By coating bacteria with polymer layers that protect them from the acids and bile salts found in the digestive tract, scientists from MIT have developed a new strategy for delivering large numbers of beneficial bacterial to the human gut.
The human digestive tract contains trillions of bacteria, many of which help digest food and fight off harmful bacteria. Recent studies have shown that some of these bacteria may influence, for better or worse, human diseases such as diabetes, heart disease, and cancer.
As scientists have learned more about these bacteria, many have raised the possibility that manipulating these populations, known collectively as the microbiome, could improve human health.
Looking toward that future, a team of MIT scientists has developed a strategy for delivering large numbers of beneficial bacterial to the human gut.
“Once the microbiome is better understood, we can use this delivery platform to target certain areas and introduce certain species there,” says Ana Jaklenec, a research scientist at MIT’s Koch Institute for Integrative Cancer Research and one of the senior authors of a paper describing this approach in the September 12 issue of the journal Advanced Materials.
Jaklenec and colleagues developed a way to coat bacteria with polymer layers that protect them from the acids and bile salts found in the digestive tract. When the microbes reach the intestine, they attach to the intestinal lining and begin reproducing.
“The bacteria are delivered and they adhere to the intestinal wall, where they survive much better than noncoated bacteria,” says Koch Institute postdoc Aaron Anselmo, the paper’s first author.
Robert Langer, the David H. Koch Institute Professor at MIT and a member of the Koch Institute, is also a senior author of the paper. Other authors are postdoc Kevin McHugh and technical assistant Jamie Webster.
Doctors sometimes recommend beneficial bacteria, also known as probiotics, for patients suffering from GI illnesses such as colitis and Crohn’s disease. However, these over-the-counter probiotic supplements may contain varying amounts of bacteria, and may include cells that are no longer viable. Furthermore, these probiotics have no protective coating, so they can be damaged by acid in the stomach before reaching the intestines.
The MIT team decided to try coating bacterial cells with thin layers of polysaccharides, or sugars. They chose two biodegradable polysaccharides known as chitosan and alginate, which have been previously used in other oral delivery technologies. These polysaccharides are known to be mucoadhesive, meaning that they will stick to the mucosal lining of the intestines.
In this study, the researchers demonstrated their technique with a strain of bacteria known asBacillus coagulans, which is sometimes used to treat colitis and irritable bowel syndrome. This strain is not normally found in the human gut but helps to alleviate abdominal pain and bloating by producing lactic acid.
To coat the bacteria, the researchers used a technique known as layer-by-layer encapsulation, achieved by depositing thin, alternating layers of positively and negatively charged materials.Bacillus coagulans have a negatively charged surface, so the researchers first applied a layer of chitosan, which is positively charged, followed by a layer of negatively charged alginate. They applied a total of four layers (two of each polysaccharide).
“It’s a reasonably gentle process, so you’re not destroying the bacteria,” Jaklenec says.
This results in a very thin, gel-like coating that individually encapsulates each bacterial cell. In tests in mice, the researchers showed that this coating protects the cells from acid in the stomach, as well as bile salts. Once the cells reach the intestines, they settle in and begin replicating. The researchers found that the coated bacteria had a survival rate six times greater than that of uncoated bacteria.
“Increasingly, scientists are learning that the microbiome plays an important role in many diseases, yet the technological tools to safely, effectively, and precisely engineer the microbiome are lacking.
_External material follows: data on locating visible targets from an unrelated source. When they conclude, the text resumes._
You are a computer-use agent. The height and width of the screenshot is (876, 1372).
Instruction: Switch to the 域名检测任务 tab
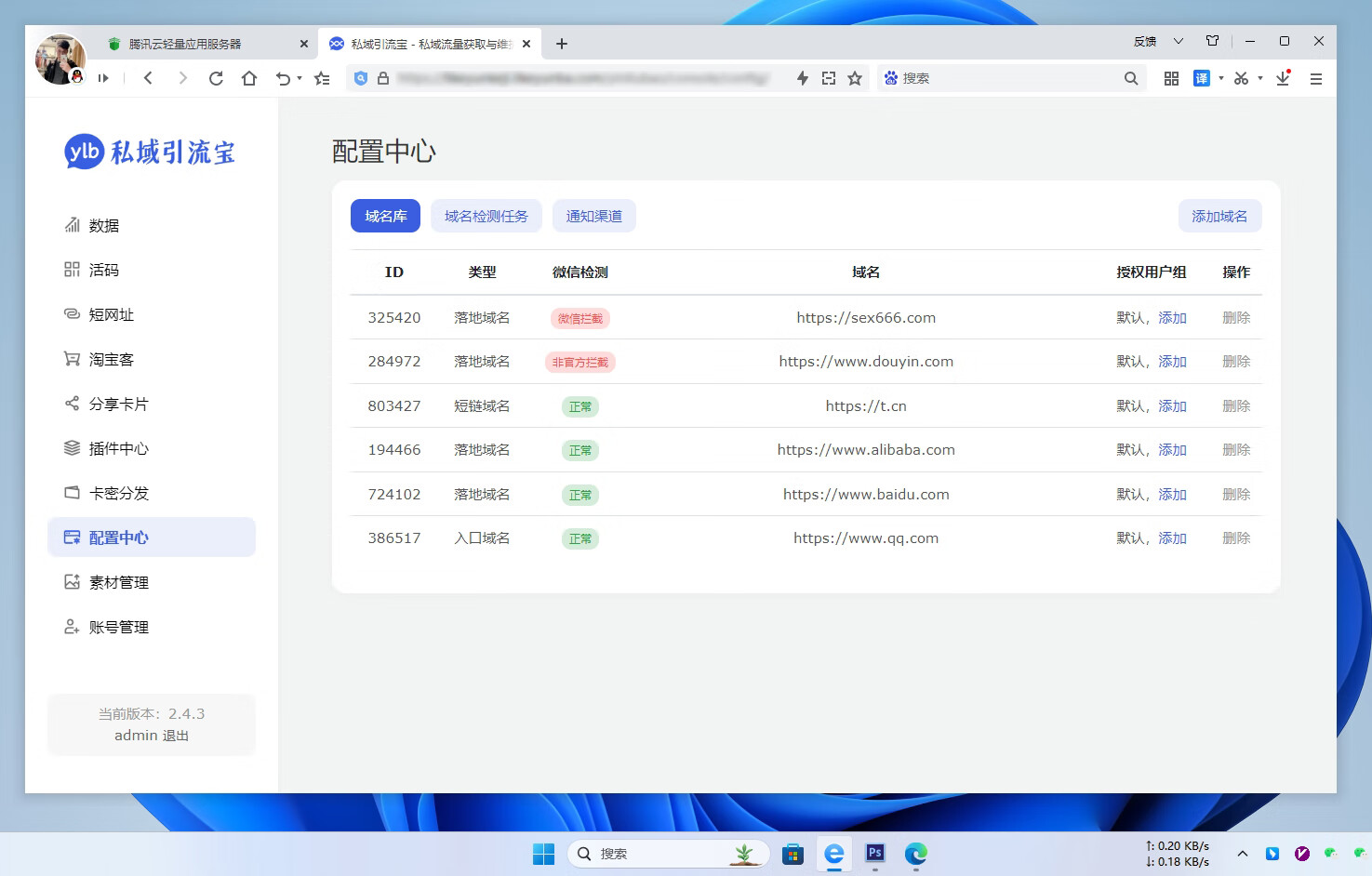click(486, 215)
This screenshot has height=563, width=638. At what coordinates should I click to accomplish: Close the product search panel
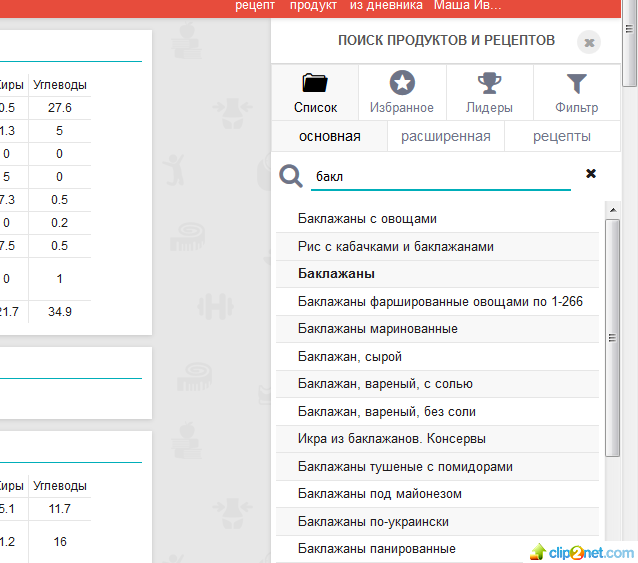coord(589,42)
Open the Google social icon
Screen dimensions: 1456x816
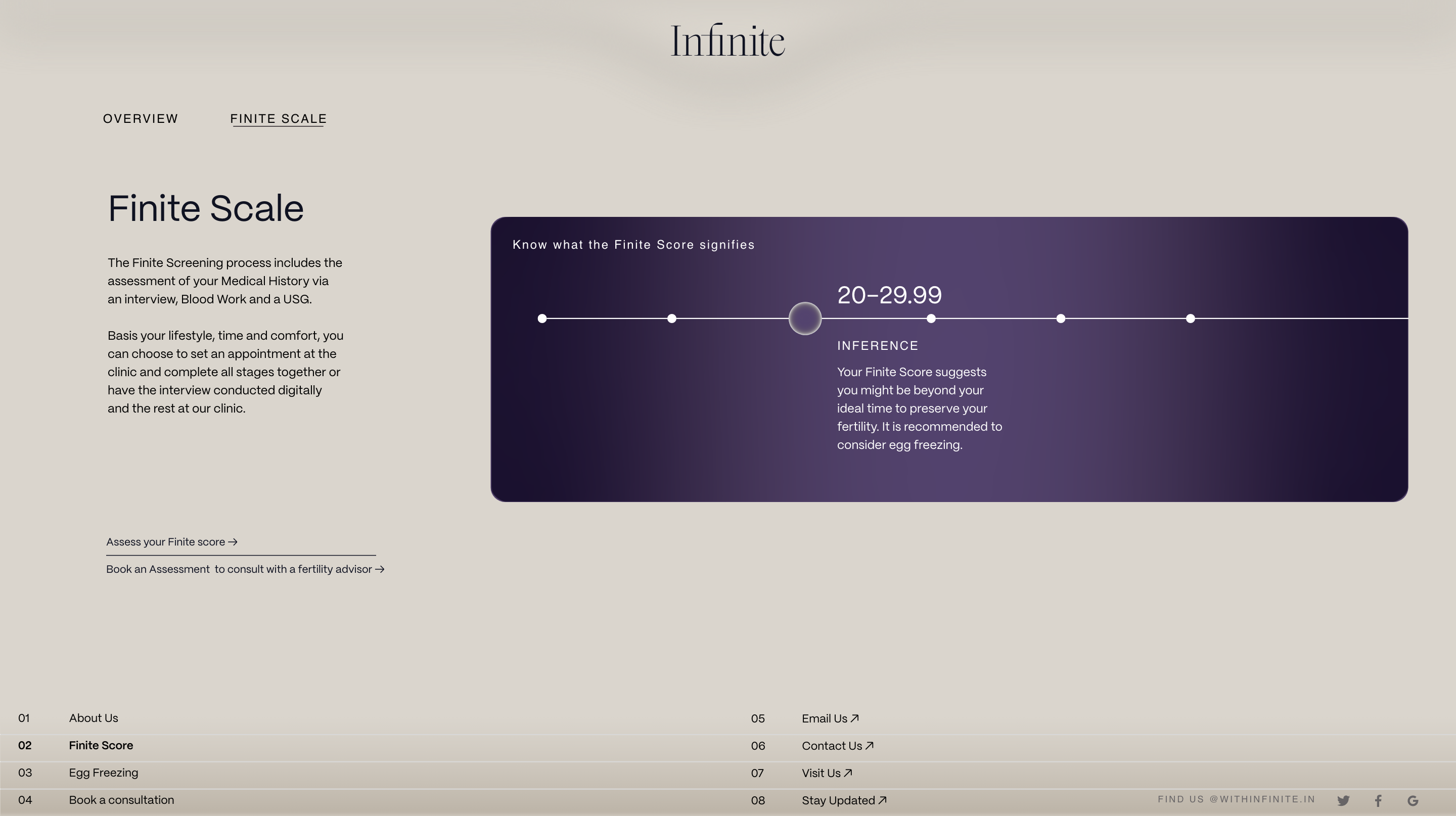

This research may help in this effort by creating delivery vehicles that can more effectively shuttle desirable probiotics safely through stomach acid and bile salts to reach the intestines, with the potential to modify human disease,” says Jordan Green, an associate professor of biomedical engineering at the Johns Hopkins University School of Medicine, who was not involved in the research.
This kind of oral probiotic delivery could replace an experimental treatment known as fecal transplant, which is now in clinical trials to treat infections of Clostridium difficile, which can produce severe inflammation of the colon. Fecal transplant involves isolating beneficial bacteria from stool samples of healthy people and delivering them to a patient by enema or colonoscopy.
For medicinal use, the coated bacteria could be easily packaged into a capsule or made into a dried powder that could be mixed into a drink, the researchers say.
This strategy should work with any kind of bacteria that has a charged surface, whether positive or negative, and it could also work with other microbes such as yeast, the researchers say. They are now working on making the coatings responsive to acidity levels, which could make it easier to target them to other parts of the GI tract, such as the colon. They are also interested in adapting this approach to deliver microbes to other parts of the body such as the skin or mouth.
Reference: “Layer-by-Layer Encapsulation of Probiotics for Delivery to the Microbiome” by Aaron C. Anselmo, Kevin J. McHugh, Jamie Webster, Robert Langer and Ana Jaklenec, 12 September 2016, Advanced Materials.